Performance Compensation
| Metric | 2022 Grant | 2023 Grant | 2024 Grant |
|---|---|---|---|
| Grant date | Dec 15, 2022 | Dec 7, 2023 | Dec 5, 2024 |
| Restricted shares granted (Coppedge) | 1,137 | 2,597 | 4,469 |
| Vesting schedule | 1/3 on Nov 6, 2023, 2024, 2025 | 1/3 on Dec 15, 2024, 2025, 2026 | 1/3 on Dec 15, 2025, 2026, 2027 |
| Grant-date fair value ($) | — | — | $53,002 (valued at $11.86/share) |
| Change-in-control treatment | All unvested restricted stock vests if the reporting person is a director at CoC. |
Other Directorships & Interlocks
| Item | Detail |
|---|---|
| Current public company boards | None disclosed in the 2025 proxy for Mr. Coppedge. |
| Board/investor interlocks (context) | Fellow director Michael W. Schechter is associated with TowerView LLC; TowerView reported 18.0% ownership, with Schechter disclaiming beneficial ownership of TowerView shares. |
Expertise & Qualifications
- 25+ years private equity investing with deep media/broadcasting domain expertise; raised seven funds totaling >$2B.
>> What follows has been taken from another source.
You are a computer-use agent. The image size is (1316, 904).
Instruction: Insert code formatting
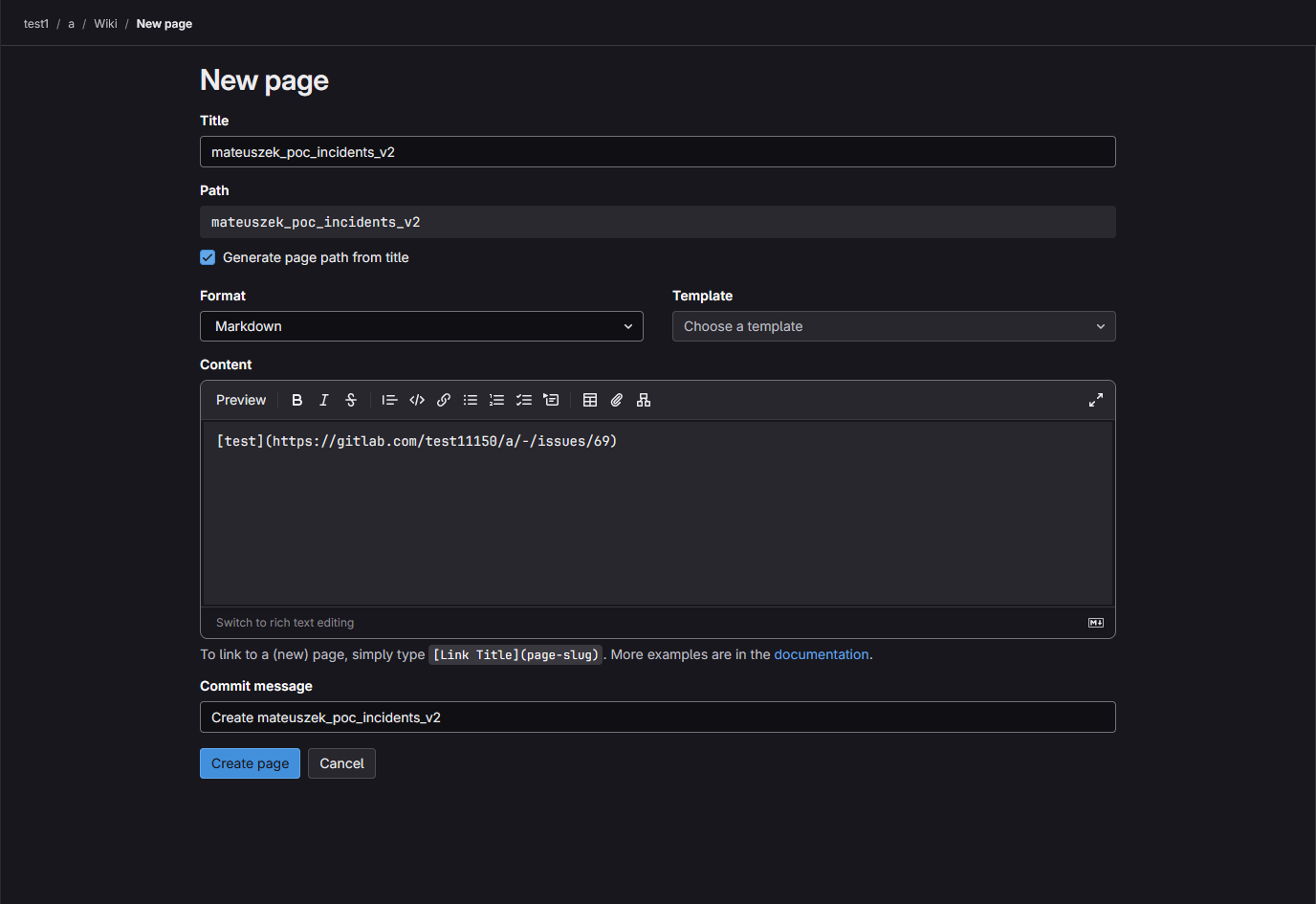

- Prior board experience across 15 media-related companies (incl. radio).
- Harvard College and Harvard Business School.
- Independent director; chairs NCGC; serves on Compensation Committee.
Equity Ownership
| Ownership item | Detail |
|---|---|
| Beneficial ownership (Class A) as of March 14, 2025 | 12,820 shares; <1% of outstanding. |
| Unvested restricted stock as of Dec 31, 2024 | 6,579 shares. |
| Director stock ownership guideline | 1,250 shares within five years; applies to all non-employee directors. |
| Compliance status | Exceeds guideline (owns 12,820 shares vs. 1,250 required). |
| Hedging/pledging policy | Company Code prohibits hedging, short sales, options on Company stock, and holding Company stock in margin accounts. |
Governance Assessment
-
Strengths
- Independent director with relevant sector expertise; chairs NCGC and serves on Comp Committee, both fully independent and active (2 and 6 meetings, respectively, in 2024).
- Board independence and oversight enhanced by independent Chairman and regular executive sessions.
- Attendance: all incumbents met the ≥80% threshold in 2024; Board met 10 times.
- Ownership alignment: holds 12,820 shares and exceeds the 1,250-share guideline.
- Anti-hedging/anti-margin policy strengthens alignment and risk control.
-
Watch items / potential red flags
- Single-trigger acceleration of director restricted stock upon change-in-control (vests if serving as a director at CoC), which some investors view as less performance-aligned.
- Directors receive dividends on unvested restricted stock (included in “All Other Compensation”).
- Ownership concentration context: TowerView LLC at 18.0% beneficial ownership and Christian Trust at 14.6% may influence governance dynamics (not directly tied to Mr. Coppedge).
-
Related-party/conflict controls
- Finance & Audit Committee reviews and must approve related-party transactions; policy requires arm’s-length terms and annual review of any ongoing relationships. No specific transaction involving Mr. Coppedge is described in the proxy.